Söz konusu uygulamayla Sayıştay ve ilgili mahkeme kararlarının ihlal edildiğini savunan ve kişilik hak ve hürriyetlerine saldırı anlamına geldiğini belirten Genelİş Sendikası 3 No’lu Şube Başkanı Güral Doğan, “On binlerce çalışanın işten atıldığı OHAL sürecinde bu yapılan OHAL fırsatçılığıdır. Bu köle kampı uygulamasını kabul etmiyoruz. Öncelikle emekçilerinize güvenin. Kamu kaynaklarını işyerlerini gözaltı merkezine çevirmek için değil de emekçilerin çıkarlarını korumak için kullanın. Verimlilik ve performans gibi gerekçelerle emeğin ve hakların gasp edilmesine karşıyız. Belediyede örgütlü sendikalar olarak idareyi bu uygulamadan vazgeçmeye çağırıyoruz. Aksi takdirde fiili ve hukuki mücadeleyi sonuna kadar sürdüreceğiz” diye konuştu.
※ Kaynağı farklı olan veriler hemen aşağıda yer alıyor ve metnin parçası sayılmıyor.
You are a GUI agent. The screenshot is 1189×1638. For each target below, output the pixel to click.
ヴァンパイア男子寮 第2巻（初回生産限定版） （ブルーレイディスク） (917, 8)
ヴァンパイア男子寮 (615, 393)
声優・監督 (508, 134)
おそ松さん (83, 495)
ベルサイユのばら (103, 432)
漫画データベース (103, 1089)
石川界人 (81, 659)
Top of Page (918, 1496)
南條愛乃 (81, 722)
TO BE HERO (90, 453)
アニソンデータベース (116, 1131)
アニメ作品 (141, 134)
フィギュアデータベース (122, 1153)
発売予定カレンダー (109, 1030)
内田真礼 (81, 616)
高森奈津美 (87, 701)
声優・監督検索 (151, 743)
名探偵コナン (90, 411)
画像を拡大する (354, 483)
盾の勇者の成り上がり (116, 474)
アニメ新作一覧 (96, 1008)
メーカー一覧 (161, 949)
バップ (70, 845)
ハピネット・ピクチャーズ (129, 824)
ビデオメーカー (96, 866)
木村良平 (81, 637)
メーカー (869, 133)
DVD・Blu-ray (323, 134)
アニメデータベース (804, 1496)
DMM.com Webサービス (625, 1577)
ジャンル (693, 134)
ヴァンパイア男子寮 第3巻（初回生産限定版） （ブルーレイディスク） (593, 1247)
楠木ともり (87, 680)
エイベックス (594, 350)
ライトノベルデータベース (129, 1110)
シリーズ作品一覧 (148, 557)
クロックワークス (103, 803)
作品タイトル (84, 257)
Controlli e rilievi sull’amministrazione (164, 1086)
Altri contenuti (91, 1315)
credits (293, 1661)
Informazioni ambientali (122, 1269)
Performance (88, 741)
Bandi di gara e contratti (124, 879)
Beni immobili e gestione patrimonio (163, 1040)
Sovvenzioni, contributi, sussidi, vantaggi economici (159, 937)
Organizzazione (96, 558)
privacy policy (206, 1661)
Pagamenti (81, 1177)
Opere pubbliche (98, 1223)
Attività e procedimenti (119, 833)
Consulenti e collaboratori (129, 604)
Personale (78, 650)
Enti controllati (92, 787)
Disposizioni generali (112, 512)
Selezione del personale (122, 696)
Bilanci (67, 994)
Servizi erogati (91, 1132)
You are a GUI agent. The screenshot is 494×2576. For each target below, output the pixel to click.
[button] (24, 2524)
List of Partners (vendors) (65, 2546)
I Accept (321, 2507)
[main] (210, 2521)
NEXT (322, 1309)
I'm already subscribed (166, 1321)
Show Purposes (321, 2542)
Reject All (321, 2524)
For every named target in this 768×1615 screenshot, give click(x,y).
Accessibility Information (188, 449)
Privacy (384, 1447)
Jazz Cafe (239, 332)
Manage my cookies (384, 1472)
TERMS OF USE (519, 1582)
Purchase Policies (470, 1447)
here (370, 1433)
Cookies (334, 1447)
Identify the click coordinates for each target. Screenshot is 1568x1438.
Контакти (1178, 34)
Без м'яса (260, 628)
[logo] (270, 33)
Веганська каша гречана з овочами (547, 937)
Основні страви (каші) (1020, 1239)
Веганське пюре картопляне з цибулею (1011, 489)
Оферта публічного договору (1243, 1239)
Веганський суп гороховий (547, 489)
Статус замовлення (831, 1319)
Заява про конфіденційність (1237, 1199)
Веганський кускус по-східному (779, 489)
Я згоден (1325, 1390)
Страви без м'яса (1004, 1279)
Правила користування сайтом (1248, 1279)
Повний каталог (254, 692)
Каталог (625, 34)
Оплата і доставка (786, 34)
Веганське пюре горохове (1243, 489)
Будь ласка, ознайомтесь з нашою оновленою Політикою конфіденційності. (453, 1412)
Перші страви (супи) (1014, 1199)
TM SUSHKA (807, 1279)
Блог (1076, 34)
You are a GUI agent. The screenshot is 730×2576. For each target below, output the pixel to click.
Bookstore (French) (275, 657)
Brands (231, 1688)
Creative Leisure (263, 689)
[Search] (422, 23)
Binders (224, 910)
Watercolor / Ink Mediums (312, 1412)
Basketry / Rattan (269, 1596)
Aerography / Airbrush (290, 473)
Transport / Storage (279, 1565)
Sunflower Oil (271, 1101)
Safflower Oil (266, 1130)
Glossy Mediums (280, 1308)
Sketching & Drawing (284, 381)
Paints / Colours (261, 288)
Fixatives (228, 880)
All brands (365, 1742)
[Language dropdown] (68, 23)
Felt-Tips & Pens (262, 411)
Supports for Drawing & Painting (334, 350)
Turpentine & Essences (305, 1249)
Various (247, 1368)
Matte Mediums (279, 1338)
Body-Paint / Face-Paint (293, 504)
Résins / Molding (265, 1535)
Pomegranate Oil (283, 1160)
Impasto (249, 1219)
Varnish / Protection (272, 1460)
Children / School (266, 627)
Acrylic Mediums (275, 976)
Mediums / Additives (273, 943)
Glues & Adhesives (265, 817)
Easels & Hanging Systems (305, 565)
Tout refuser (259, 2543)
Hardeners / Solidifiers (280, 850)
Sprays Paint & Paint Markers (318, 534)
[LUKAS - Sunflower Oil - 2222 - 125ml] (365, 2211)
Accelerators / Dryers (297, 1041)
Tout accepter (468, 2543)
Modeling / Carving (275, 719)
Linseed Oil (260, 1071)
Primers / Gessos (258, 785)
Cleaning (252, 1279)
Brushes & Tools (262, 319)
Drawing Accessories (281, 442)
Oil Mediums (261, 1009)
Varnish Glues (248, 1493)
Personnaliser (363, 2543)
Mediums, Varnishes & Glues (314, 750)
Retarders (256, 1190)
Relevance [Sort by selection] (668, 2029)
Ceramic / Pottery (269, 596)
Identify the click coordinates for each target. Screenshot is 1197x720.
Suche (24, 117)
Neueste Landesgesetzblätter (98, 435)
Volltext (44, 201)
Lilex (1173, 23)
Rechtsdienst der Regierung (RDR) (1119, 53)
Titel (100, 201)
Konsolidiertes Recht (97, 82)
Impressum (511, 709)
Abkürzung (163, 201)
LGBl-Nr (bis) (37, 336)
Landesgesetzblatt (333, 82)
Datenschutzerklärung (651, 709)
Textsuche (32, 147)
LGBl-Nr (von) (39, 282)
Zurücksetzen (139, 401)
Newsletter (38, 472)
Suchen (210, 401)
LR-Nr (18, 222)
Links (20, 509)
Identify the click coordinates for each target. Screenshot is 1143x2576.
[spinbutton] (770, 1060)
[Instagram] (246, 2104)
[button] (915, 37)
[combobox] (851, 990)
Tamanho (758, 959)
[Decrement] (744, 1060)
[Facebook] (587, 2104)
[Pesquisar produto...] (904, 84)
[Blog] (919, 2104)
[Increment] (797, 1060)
Sistemle birlikte binlerce çalışana ait kişisel verilerin de yüklenici firmanın insafına bırakıldığına dikkat çeken Doğan, “Kendimizi fişletmeyeceğiz” diyerek çalışanların sisteme kayıt olmayacaklarını duyurdu.
PERSONEL İŞ BIRAKACAK
Belediye çalışanları “İş yerinde fişleme istemiyoruz”, “Mobinge değil emekçiye bütçe” sloganları eşliğinde eylemine son verirken, gözler belediye yönetiminden gelecek karara çevrildi. Sendikaların aldıkları ortak karar gereği, uygulama devam ettiği takdirde yarın sabahtan itibaren iş bırakma da dahil olmak üzere çeşitli eylemler yapabilecekleri öğrenildi.